Meta pubblica il suo primo rapporto sui diritti umani. La società di Mark Zuckerberg, accusata da Amnesty Internationl e Human Rights Watch, di rappresentare un possibile pericolo per gli utenti e per la democrazia, indica nel report le misure assunte nel 2020 e nel 2021 su Facebook e su Instagram per garantire tutele e diritti.
“Il rapporto spiega come il nostro regolamento sui dati, la nostra squadra incaricata di rispondere alle forze dell’ordine e le nostre valutazioni contribuiscano a proteggere le persone dalla sorveglianza illegale o eccessiva da parte dei governi”, si legge nel documento.

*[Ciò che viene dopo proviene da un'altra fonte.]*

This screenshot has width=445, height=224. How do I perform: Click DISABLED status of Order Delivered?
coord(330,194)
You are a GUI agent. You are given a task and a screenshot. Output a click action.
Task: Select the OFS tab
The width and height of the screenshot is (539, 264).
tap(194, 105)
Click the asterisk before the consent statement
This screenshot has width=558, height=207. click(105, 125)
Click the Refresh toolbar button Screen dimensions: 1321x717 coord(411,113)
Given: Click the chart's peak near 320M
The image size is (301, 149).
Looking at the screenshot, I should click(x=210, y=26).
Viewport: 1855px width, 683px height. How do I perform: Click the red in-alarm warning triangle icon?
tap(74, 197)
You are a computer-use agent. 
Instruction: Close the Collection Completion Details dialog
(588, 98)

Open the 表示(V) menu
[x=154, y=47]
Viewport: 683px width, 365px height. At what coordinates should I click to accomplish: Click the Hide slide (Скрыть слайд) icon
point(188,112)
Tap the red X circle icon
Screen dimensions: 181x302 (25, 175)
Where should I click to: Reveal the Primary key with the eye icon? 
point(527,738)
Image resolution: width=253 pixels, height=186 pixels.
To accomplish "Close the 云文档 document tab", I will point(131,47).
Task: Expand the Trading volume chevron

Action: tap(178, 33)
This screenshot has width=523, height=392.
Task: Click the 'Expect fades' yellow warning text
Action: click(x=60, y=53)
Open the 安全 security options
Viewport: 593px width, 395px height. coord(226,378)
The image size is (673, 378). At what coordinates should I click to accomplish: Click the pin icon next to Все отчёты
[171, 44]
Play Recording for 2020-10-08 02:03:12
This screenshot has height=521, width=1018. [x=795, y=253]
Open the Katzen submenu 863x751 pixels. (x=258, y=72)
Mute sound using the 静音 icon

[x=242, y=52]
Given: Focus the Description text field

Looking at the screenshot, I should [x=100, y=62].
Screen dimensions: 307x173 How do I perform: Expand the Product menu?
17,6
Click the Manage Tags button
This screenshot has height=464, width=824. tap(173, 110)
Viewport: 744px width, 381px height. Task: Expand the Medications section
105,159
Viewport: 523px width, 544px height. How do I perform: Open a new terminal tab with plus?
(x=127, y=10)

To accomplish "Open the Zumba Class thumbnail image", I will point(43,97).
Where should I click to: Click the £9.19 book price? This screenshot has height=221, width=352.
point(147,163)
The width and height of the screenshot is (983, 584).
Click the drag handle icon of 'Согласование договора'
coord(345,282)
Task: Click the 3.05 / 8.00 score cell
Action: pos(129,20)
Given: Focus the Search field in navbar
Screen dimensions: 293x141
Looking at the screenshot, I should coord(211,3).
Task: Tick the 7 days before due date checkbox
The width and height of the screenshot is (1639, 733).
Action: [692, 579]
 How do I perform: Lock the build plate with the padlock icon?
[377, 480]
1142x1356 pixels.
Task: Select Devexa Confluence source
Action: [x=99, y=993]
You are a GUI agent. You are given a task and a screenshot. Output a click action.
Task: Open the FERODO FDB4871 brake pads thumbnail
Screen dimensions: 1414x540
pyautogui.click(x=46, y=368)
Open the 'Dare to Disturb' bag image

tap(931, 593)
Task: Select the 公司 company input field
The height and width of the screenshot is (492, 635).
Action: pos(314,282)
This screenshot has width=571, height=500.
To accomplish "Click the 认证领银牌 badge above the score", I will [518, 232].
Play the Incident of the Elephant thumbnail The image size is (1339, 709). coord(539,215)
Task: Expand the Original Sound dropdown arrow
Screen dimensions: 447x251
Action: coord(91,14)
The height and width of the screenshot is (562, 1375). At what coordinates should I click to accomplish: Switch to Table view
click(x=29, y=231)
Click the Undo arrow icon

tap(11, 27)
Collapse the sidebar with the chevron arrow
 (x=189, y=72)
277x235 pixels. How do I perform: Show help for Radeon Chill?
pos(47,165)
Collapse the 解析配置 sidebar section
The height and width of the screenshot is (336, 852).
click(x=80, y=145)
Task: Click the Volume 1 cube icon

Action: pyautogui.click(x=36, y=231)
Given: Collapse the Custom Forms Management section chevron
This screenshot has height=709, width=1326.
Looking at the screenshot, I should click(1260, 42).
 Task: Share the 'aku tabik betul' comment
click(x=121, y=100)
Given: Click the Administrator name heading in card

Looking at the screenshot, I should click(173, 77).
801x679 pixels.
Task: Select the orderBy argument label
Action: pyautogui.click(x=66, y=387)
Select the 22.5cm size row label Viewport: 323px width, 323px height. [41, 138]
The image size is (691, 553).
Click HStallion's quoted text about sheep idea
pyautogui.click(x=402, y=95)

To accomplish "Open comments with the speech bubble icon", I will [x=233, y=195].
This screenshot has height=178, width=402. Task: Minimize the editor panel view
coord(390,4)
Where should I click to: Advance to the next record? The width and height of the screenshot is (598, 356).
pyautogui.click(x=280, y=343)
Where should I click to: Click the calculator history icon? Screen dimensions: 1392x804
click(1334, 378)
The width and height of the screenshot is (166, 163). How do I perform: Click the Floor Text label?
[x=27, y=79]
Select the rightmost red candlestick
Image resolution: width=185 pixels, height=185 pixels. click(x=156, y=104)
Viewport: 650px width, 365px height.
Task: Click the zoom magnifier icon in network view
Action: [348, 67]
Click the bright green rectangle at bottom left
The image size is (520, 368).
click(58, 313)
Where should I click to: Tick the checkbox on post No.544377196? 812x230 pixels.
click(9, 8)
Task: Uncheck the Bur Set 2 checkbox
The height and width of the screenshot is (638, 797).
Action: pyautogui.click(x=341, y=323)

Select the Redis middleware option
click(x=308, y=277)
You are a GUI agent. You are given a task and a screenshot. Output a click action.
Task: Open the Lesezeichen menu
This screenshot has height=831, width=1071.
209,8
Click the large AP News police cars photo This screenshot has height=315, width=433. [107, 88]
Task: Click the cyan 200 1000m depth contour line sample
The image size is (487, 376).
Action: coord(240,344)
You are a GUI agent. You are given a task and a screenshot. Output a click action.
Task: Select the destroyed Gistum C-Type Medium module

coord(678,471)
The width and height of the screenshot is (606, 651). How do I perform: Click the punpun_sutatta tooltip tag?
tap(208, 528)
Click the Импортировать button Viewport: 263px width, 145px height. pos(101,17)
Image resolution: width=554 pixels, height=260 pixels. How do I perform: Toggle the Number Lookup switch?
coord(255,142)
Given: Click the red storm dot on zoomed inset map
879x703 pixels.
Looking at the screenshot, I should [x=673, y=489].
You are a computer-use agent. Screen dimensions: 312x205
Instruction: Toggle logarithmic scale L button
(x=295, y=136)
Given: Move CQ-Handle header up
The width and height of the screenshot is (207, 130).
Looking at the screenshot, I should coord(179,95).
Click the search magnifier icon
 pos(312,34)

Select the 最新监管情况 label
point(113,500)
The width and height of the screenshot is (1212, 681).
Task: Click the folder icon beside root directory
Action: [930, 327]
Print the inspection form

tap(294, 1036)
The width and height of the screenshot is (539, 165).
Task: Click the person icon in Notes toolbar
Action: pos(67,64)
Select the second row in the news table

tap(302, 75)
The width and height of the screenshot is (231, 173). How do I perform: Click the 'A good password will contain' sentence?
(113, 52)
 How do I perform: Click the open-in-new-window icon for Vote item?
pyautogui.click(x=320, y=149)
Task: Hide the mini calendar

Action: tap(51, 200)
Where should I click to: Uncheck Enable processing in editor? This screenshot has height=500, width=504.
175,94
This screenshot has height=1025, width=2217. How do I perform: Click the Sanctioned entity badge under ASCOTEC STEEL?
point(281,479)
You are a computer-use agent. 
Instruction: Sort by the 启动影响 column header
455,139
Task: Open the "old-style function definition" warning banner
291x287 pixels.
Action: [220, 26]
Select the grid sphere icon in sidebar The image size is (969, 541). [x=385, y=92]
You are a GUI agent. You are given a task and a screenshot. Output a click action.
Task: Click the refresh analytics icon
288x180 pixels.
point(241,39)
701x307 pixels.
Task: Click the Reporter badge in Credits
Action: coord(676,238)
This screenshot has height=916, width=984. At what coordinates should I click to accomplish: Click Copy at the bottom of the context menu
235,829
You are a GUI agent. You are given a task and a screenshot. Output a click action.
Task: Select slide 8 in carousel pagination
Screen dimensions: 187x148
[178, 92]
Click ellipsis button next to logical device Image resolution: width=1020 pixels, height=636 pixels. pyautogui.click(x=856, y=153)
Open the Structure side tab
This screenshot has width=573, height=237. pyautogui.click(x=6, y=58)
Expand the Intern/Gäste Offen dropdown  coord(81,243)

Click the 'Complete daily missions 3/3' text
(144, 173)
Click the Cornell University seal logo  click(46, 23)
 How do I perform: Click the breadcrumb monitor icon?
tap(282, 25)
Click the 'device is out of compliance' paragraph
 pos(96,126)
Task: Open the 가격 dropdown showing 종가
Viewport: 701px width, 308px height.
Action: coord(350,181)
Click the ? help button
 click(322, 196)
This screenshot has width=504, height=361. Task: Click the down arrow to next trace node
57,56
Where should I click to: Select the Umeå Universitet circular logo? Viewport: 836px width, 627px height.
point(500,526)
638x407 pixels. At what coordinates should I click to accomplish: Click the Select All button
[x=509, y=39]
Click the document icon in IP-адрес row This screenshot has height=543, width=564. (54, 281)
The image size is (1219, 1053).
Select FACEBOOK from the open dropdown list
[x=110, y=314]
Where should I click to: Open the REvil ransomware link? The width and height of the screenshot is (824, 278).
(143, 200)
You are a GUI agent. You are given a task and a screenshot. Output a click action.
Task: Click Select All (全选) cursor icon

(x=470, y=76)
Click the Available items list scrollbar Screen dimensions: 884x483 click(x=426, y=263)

Il rapporto evidenzia l’importante ruolo che la crittografia end-to-end gioca su WhatsApp nella protezione della privacy delle persone, in particolare giornalisti e difensori dei diritti umani, e come Meta la stia espandendo anche alle altre app di messagistica.
“Mostriamo come gestiamo i rischi legati alla tratta e allo sfruttamento di esseri umani attraverso funzionalità interne al prodotto che aumentano la consapevolezza, scoraggiano i comportamenti di violazione e offrono supporto alle vittime – si spiega – In evidenza anche gli Standard della community e le Linee guida per monitorare e combattere l’incitamento all’odio, le politiche pubblicitarie di non discriminazione”.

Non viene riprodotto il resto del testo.